(Data excerpts Opens)

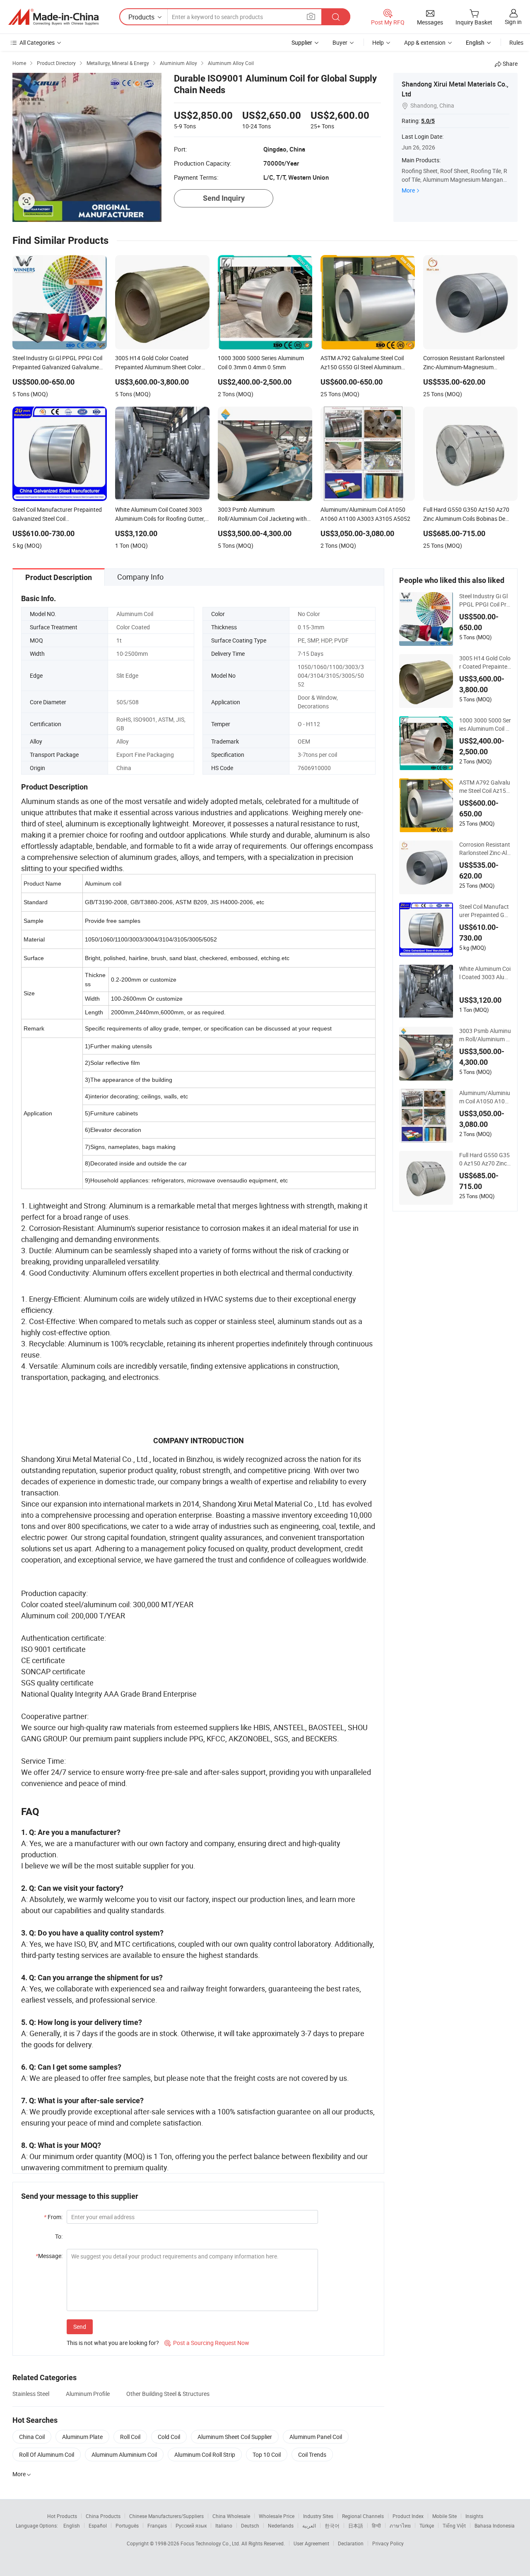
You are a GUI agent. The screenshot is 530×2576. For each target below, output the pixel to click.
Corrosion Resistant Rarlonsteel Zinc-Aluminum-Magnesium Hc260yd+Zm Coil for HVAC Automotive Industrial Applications (484, 848)
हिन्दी (376, 2525)
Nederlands (281, 2525)
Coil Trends (312, 2454)
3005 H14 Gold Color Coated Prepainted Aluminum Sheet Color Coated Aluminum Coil (485, 662)
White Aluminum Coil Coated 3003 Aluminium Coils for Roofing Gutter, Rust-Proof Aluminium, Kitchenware (485, 973)
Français (157, 2525)
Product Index (408, 2516)
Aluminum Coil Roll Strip (204, 2454)
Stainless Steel (30, 2394)
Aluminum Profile (88, 2394)
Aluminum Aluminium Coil (124, 2454)
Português (127, 2525)
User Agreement (311, 2543)
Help (378, 42)
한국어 (332, 2525)
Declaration (351, 2543)
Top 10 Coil (267, 2454)
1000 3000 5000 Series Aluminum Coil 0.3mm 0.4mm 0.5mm (485, 724)
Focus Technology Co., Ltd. (211, 2543)
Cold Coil (169, 2437)
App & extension (425, 42)
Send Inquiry (224, 198)
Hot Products (62, 2516)
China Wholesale (231, 2516)
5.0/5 (428, 121)
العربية (309, 2525)
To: (59, 2236)
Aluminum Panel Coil (315, 2437)
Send (79, 2326)
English (71, 2525)
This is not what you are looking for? (113, 2343)
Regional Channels (363, 2516)
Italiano (223, 2525)
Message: (49, 2256)
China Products (103, 2516)
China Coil (32, 2437)
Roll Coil (130, 2437)
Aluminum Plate (82, 2437)
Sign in (513, 22)
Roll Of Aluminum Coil (46, 2454)
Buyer (339, 42)
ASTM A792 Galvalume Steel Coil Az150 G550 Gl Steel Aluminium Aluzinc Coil (484, 786)
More (408, 190)
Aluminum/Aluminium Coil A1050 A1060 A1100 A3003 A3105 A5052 (485, 1097)
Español (98, 2525)
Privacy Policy (388, 2543)
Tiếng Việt (454, 2525)
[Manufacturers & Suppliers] (53, 17)
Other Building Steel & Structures (168, 2394)
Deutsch (250, 2525)
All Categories (37, 42)
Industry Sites (318, 2516)
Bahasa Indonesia (495, 2525)
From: (53, 2217)
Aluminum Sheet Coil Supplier (235, 2437)
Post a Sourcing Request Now (206, 2343)
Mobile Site (444, 2516)
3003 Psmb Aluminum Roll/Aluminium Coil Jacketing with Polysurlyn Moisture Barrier (485, 1035)
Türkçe (426, 2525)
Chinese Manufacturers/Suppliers (166, 2516)
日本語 (355, 2525)
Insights (474, 2516)
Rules (516, 42)
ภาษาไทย (400, 2525)
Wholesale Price (276, 2516)
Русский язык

(Data excerpts Closes)

→ Work required: What you output should match the records line for line, minus the pictures.

→ Result below:
You are a GUI agent. The screenshot is 530×2576. For each target below, output the pixel to click.
Corrosion Resistant Rarlonsteel Zinc-Aluminum-Magnesium Hc260yd+Zm Coil for HVAC Automotive Industrial Applications (484, 848)
हिन्दी (376, 2525)
Nederlands (281, 2525)
Coil Trends (312, 2454)
3005 H14 Gold Color Coated Prepainted Aluminum Sheet Color Coated Aluminum Coil (485, 662)
White Aluminum Coil Coated 3003 Aluminium Coils for Roofing Gutter, Rust-Proof Aluminium, Kitchenware (485, 973)
Français (157, 2525)
Product Index (408, 2516)
Aluminum Coil Roll Strip (204, 2454)
Stainless Steel (30, 2394)
Aluminum Profile (88, 2394)
Aluminum Aluminium Coil (124, 2454)
Português (127, 2525)
User Agreement (311, 2543)
Help (378, 42)
한국어 (332, 2525)
Declaration (351, 2543)
Top 10 Coil (267, 2454)
1000 3000 5000 Series Aluminum Coil 0.3mm 0.4mm 0.5mm (485, 724)
Focus Technology Co., Ltd. (211, 2543)
Cold Coil (169, 2437)
App & extension (425, 42)
Send Inquiry (224, 198)
Hot Products (62, 2516)
China Wholesale (231, 2516)
5.0/5 (428, 121)
العربية (309, 2525)
To: (59, 2236)
Aluminum Panel Coil (315, 2437)
Send (79, 2326)
English (71, 2525)
This is not what you are looking for? (113, 2343)
Regional Channels (363, 2516)
Italiano (223, 2525)
Message: (49, 2256)
China Products (103, 2516)
China Coil (32, 2437)
Roll Coil (130, 2437)
Aluminum Plate (82, 2437)
Sign in (513, 22)
Roll Of Aluminum Coil (46, 2454)
Buyer (339, 42)
ASTM A792 Galvalume Steel Coil Az150 G550 Gl Steel Aluminium Aluzinc Coil (484, 786)
More (408, 190)
Aluminum/Aluminium Coil A1050 A1060 A1100 A3003 A3105 A5052 (485, 1097)
Español (98, 2525)
Privacy Policy (388, 2543)
Tiếng Việt (454, 2525)
[Manufacturers & Suppliers] (53, 17)
Other Building Steel & Structures (168, 2394)
Deutsch (250, 2525)
All Categories (37, 42)
Industry Sites (318, 2516)
Bahasa Indonesia (495, 2525)
From: (53, 2217)
Aluminum Sheet Coil Supplier (235, 2437)
Post a Sourcing Request Now (206, 2343)
Mobile Site (444, 2516)
3003 Psmb Aluminum Roll/Aluminium Coil Jacketing with Polysurlyn Moisture Barrier (485, 1035)
Türkçe (426, 2525)
Chinese Manufacturers/Suppliers (166, 2516)
日本語 (355, 2525)
Insights (474, 2516)
Rules (516, 42)
ภาษาไทย (400, 2525)
Wholesale Price (276, 2516)
Русский язык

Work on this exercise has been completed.